----- Task inputs -----

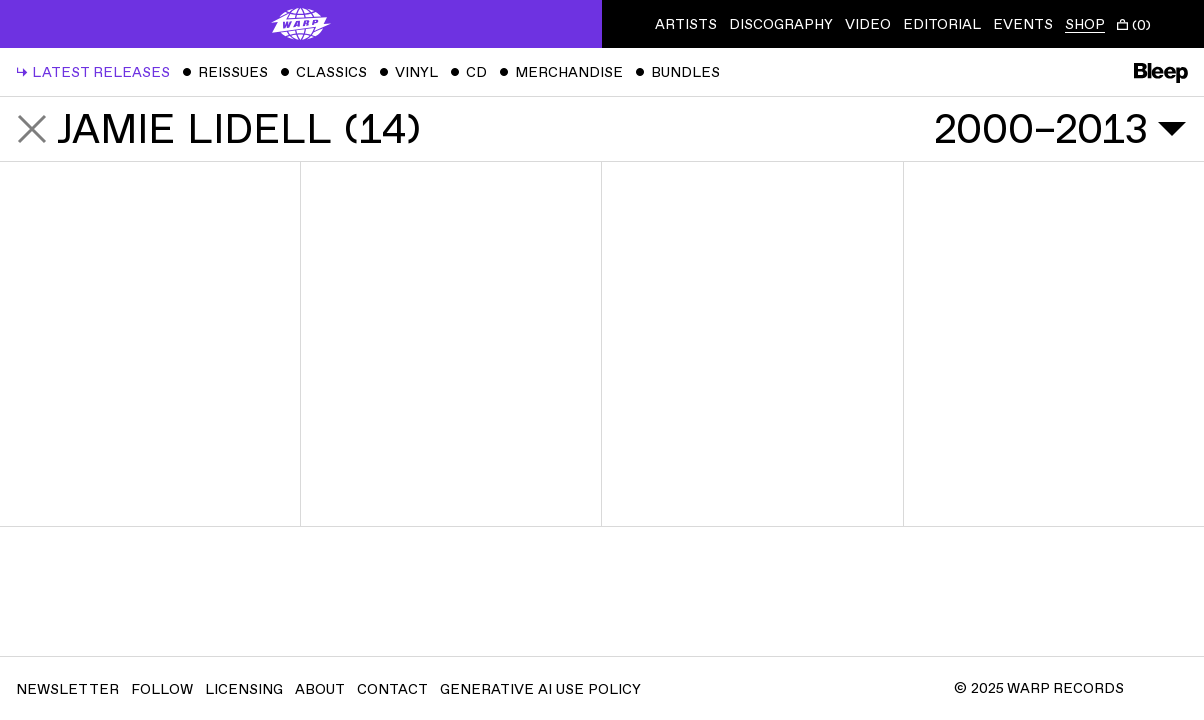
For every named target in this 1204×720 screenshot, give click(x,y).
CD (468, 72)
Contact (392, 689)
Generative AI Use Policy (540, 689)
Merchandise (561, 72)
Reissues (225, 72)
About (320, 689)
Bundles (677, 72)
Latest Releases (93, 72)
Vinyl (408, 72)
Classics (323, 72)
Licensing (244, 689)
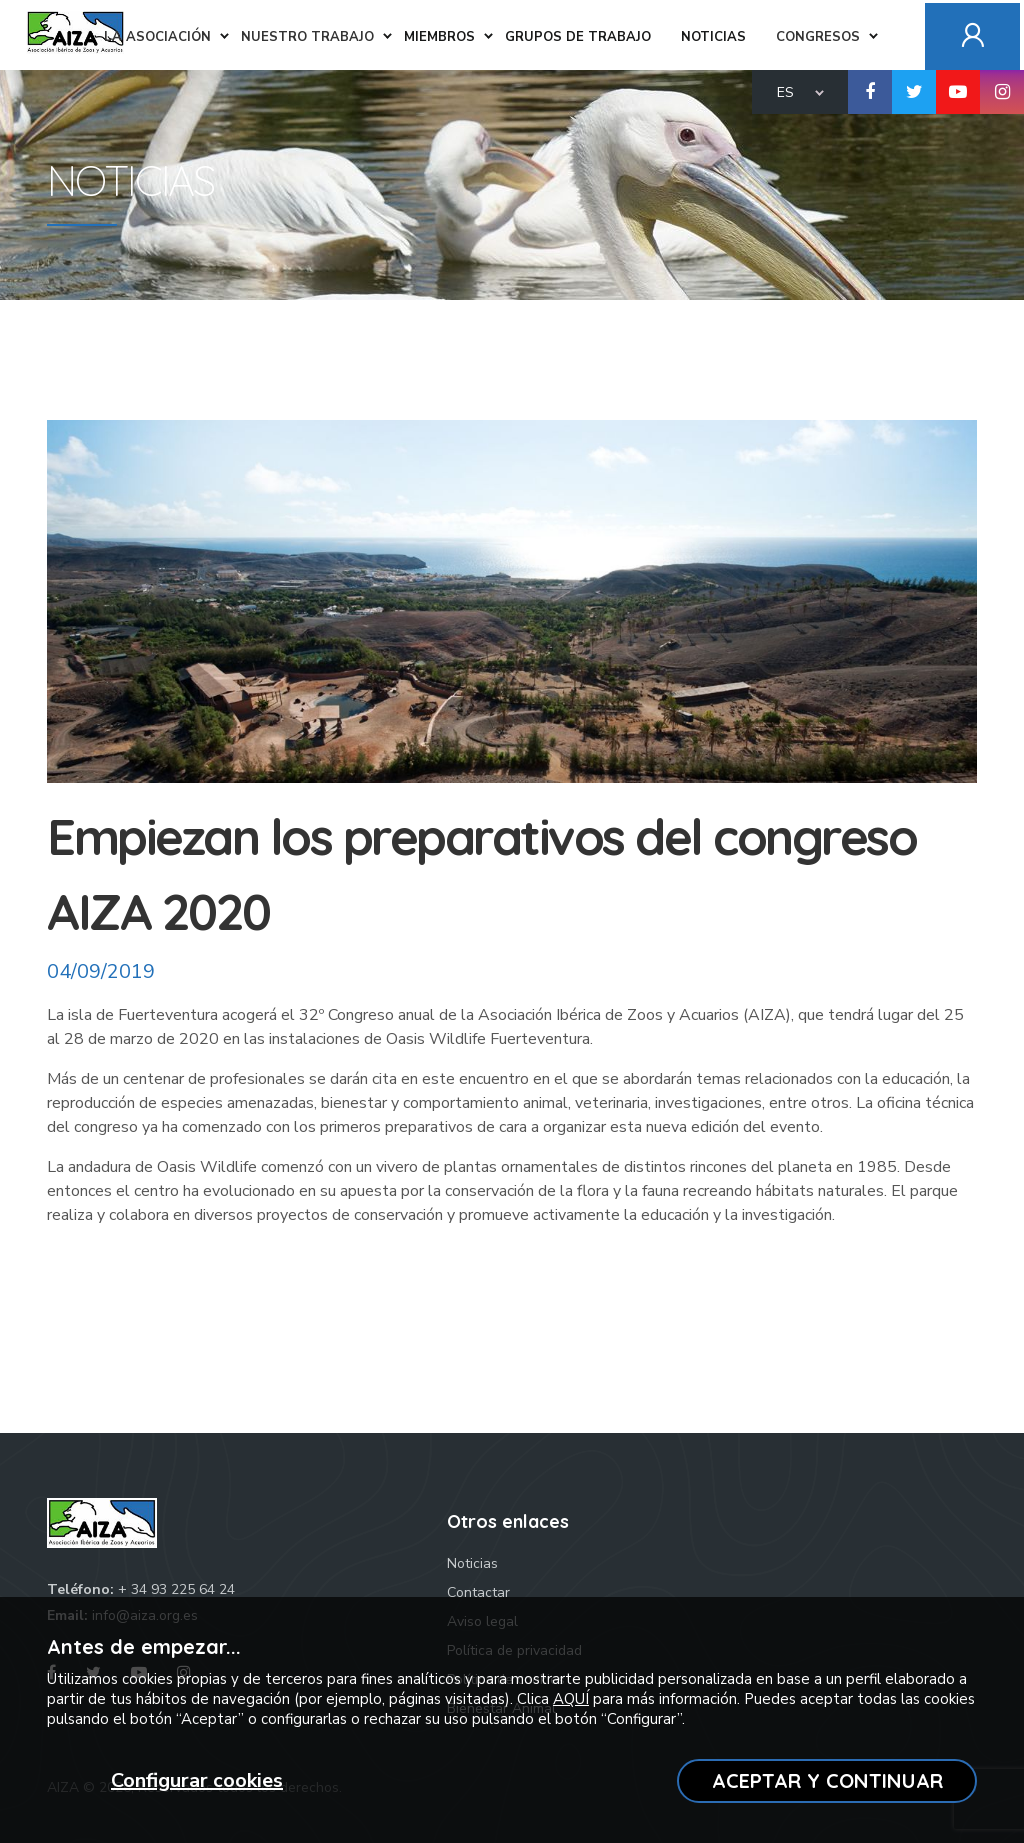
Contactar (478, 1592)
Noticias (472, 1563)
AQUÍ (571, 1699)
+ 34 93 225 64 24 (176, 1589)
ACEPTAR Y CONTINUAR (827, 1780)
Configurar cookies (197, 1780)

-----
----- Task inputs -----

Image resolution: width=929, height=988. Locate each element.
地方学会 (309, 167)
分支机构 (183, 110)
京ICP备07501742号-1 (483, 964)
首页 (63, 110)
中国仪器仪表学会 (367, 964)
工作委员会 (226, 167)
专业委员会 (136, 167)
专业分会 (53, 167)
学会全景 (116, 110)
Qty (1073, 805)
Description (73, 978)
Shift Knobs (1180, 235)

-----

Rewrite the records from the line containing "Image resolution: width=929, height=988." through the line containing "Shift Knobs (1180, 235)", inclusive, as a Markdown table with the columns Row and Line. Number each line in Row, and skip any blank lines.

- [Output]
| Row | Line |
|---|---|
| 1 | Image resolution: width=929, height=988. Locate each element. |
| 2 | 地方学会 (309, 167) |
| 3 | 分支机构 (183, 110) |
| 4 | 京ICP备07501742号-1 (483, 964) |
| 5 | 首页 (63, 110) |
| 6 | 中国仪器仪表学会 (367, 964) |
| 7 | 工作委员会 (226, 167) |
| 8 | 专业委员会 (136, 167) |
| 9 | 专业分会 (53, 167) |
| 10 | 学会全景 (116, 110) |
| 11 | Qty (1073, 805) |
| 12 | Description (73, 978) |
| 13 | Shift Knobs (1180, 235) |